Here's the hole with the screw that holds the turning axis in place.

Without the screw.

Here's the tiny screw that is used for the above pictures. Not very strong, I would guess. Is this the source of the wiggle? Does it need to be tightened or replaced with a longer, bigger one? Further research indicates not really.

Here's the axle connection. The metal ring seems to a bearing so that things don't scrape too much.

Here's the axle after the screw is taken out. Now we see that there is a groove all the way around the axle where the screw fits in, keeping the fan attached to the base. So the screw and this groove are what take the weight in this area when the fan is picked up from above. Noting the size of the screw above, not a design I would trust.

Nothing much to see from this view.

Another axle picture. The bearing is sort of loose and slides up and down a bit, you can see the gap here.

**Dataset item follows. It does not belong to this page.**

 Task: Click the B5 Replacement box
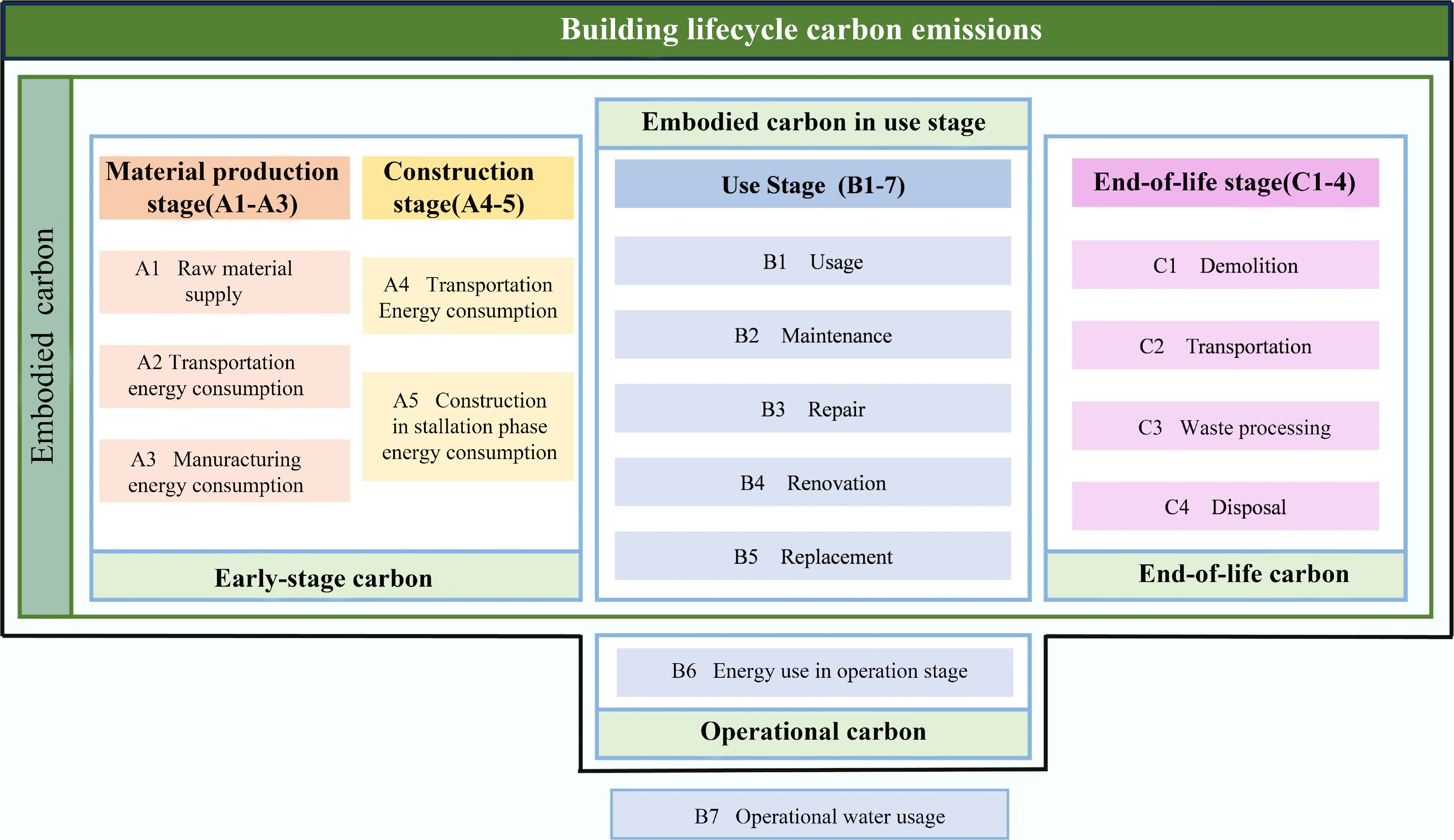pyautogui.click(x=812, y=556)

I tried to get a picture of the other end of the axle to see how it was attached. All I can see is the hole in the metal where it is attached. Clearly it was put on there before the fan and motor assembly was attached to that large metal bar, because you can't reach it now.

Here's two views on how the turning gears engage and disengage. I've always wanted to see this from the inside. As explained before, this is all done with the worm gear that ultimately powers the small gear seen here. So it actually doesn't matter how these gears end up meshing. I would have thought that these were the gears to engage and disengage.

Here in the disengaged mode, these gears are still together, which doesn't matter.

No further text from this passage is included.